Material to process:
↓↓↓

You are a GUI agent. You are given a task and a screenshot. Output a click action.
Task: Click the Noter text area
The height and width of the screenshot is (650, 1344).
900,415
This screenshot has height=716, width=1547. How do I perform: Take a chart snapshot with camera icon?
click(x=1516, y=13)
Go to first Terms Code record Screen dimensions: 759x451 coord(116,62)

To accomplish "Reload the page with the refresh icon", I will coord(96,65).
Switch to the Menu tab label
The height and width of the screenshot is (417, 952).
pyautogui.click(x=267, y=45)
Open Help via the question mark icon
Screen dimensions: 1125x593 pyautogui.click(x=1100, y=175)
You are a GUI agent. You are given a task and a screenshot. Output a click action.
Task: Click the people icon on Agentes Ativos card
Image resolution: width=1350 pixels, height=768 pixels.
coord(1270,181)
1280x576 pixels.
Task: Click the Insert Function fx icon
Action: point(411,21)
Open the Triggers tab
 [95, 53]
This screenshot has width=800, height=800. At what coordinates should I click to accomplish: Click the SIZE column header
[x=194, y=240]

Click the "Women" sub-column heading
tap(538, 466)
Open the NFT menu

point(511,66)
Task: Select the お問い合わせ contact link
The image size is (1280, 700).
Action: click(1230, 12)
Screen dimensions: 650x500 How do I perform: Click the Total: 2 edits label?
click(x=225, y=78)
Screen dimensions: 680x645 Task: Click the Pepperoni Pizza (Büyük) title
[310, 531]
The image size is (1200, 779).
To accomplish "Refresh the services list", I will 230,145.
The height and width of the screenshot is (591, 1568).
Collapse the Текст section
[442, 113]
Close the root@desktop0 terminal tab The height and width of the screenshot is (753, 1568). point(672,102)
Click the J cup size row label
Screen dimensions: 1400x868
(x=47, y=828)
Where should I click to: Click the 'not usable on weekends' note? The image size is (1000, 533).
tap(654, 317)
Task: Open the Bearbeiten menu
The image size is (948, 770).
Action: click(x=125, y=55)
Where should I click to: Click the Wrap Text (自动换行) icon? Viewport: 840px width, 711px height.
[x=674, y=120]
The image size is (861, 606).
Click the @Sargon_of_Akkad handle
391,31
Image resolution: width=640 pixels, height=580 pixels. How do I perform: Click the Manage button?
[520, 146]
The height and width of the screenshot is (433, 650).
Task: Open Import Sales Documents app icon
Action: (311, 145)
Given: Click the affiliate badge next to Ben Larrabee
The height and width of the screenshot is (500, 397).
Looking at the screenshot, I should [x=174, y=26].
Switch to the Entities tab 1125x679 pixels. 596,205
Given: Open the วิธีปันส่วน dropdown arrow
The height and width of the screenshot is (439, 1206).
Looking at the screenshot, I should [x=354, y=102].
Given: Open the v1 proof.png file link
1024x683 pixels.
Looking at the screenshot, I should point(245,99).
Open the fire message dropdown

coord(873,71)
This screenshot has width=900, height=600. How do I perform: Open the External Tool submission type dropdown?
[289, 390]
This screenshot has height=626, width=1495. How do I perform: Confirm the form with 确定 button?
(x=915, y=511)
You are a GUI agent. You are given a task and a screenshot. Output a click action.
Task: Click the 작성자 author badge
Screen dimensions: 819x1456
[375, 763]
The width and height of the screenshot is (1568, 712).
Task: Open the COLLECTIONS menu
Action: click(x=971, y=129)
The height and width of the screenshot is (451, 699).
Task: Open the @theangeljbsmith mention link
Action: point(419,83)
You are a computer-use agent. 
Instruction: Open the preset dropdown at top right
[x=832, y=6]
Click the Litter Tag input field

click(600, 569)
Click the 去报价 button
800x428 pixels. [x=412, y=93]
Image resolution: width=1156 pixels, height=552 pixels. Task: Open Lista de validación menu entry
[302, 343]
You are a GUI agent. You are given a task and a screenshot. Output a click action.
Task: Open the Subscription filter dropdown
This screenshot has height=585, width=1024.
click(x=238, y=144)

↑↑↑

Problem: Please work out how many lines above contain the string "badge", and reply with that number alone.

Exercise response: 2